The Kindly Interrogator
Alireza Abiz
Translated by Alireza Abiz and WN Herbert
(Shearsman Books, 2021)
Reviewed by Sana Nassari
When I saw the interrogation rooms at Ai Weiwei’s 2015 exhibition at the Royal Academy of Art in London, I wished a Persian poet could convey such an experience in poetry. This is what comes off quite impressively in Alireza Abiz’s The Kindly Interrogator.
Published in English translation by Shearsman Books, this compilation includes selected poems from Abiz’s five books originally written in Persian, starting from his first poetry collection Stop! We Should Get Off! (1998) and ending with Black Line – London Underground (2018).

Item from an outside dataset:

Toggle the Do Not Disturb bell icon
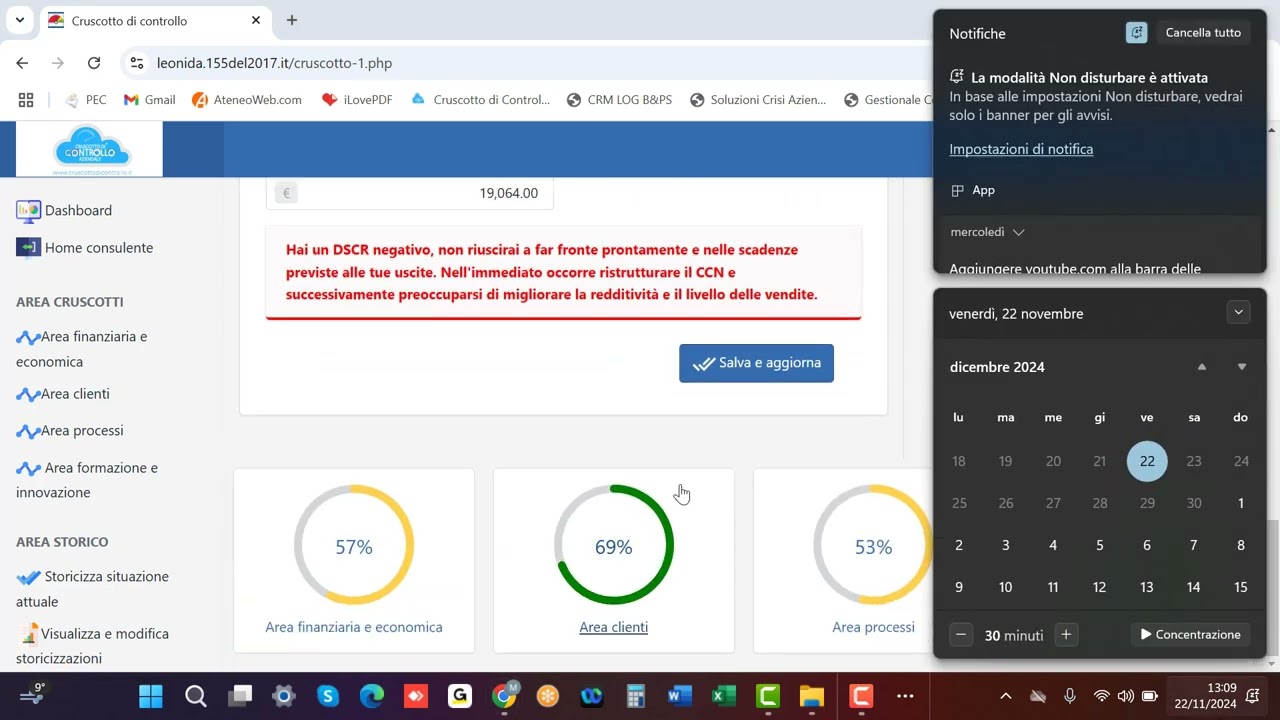1136,33
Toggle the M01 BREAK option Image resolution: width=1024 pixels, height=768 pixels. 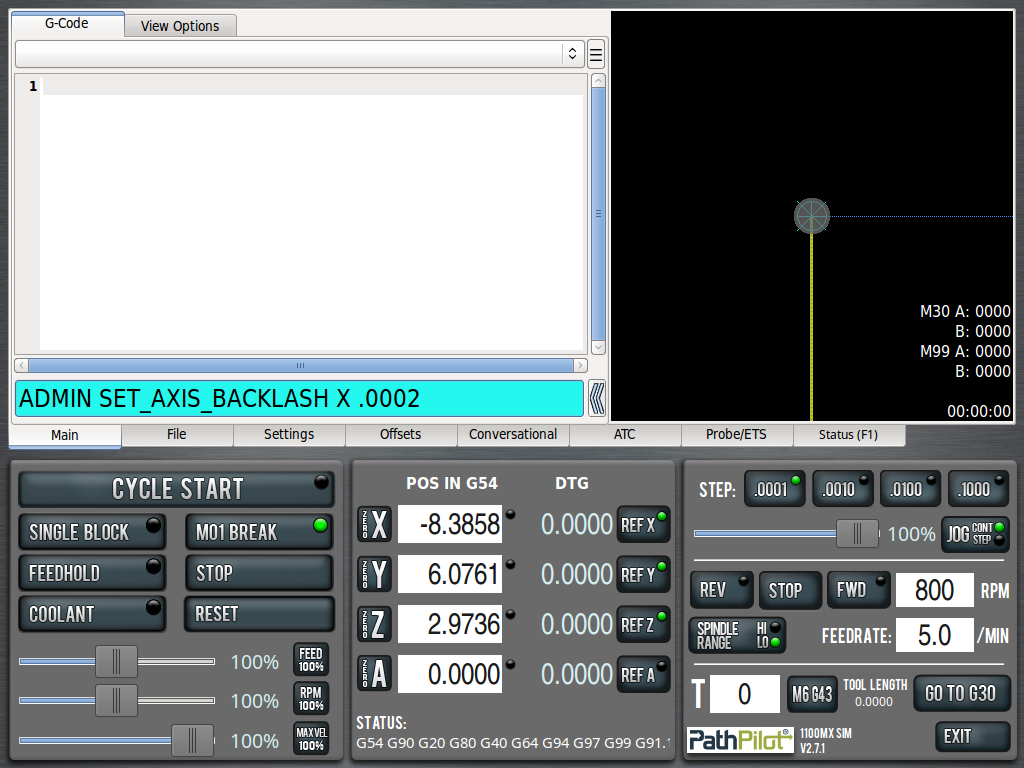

As a Persian speaker, I have always followed the poetry of Abiz and his generation. A generation that went through several major social and political upheavals including revolution (1979), immediately followed by the war between Iran and Iraq (1980-88), the 2009 uprising, and so on. Indeed, one defining feature of Abiz’s poetry is its tie to the real life of the poet. He once stated that his poetry is inextricably linked to his lived experience. Given that so much of life is a social experience, most of his poetry, even the most personal, has a delicate relationship with the socio-political framework in which his poet-being identity is constructed. Some of his poetry’s elements and its characters can be interpreted as representations of overarching phenomena – an interrogator, for example, can represent totalitarianism’s panoptic power – while other poems, such as ‘The Café’, can convey various aspects of living under oppression or in a dogmatic society.
In Abiz’s free verse poems, one can hear the echo of his Persian literary heritage. The purity of his language, which I feel is partially a legacy of the Khorasan province in which he grew up, helps him to construct an atmosphere of horror using just a few neutral words, allowing the reader to sense for themselves the impending catastrophe. Predominantly using declarative sentences, Abiz successfully employs the simplest structure to depict the narrator’s surprising repose while describing his traumatic experience of being interrogated. He also uses it for the horrifying imaginary situations in which the victim wishes to appear in different scenes with his interrogators and find a chance to calmly take revenge.
Despite the modern thinking that it seems Abiz’s poetry emerges from, the presence of magical or mysterious motifs in his poems, ‘Detention’, ‘The Black Cat’ or ‘A White Bird’, signifies the rich Iranian cultural background in which the literary knowledge of the poet is rooted. Though Abiz has never considered himself an exiled writer, living the life of a migrant has formed a great part of his identity as a poet. Even his job, as a translator, provides a daily switching movement between two language worlds, Persian and English.
As I went through the collection, I could visualise this contemporary poet, young like ‘The Tired Soldier’, old like ‘Pilgrims’, displaced, estranged from the homeland, alienated in a so-called second home, immersed in memories and fears, yet witty and optimistic.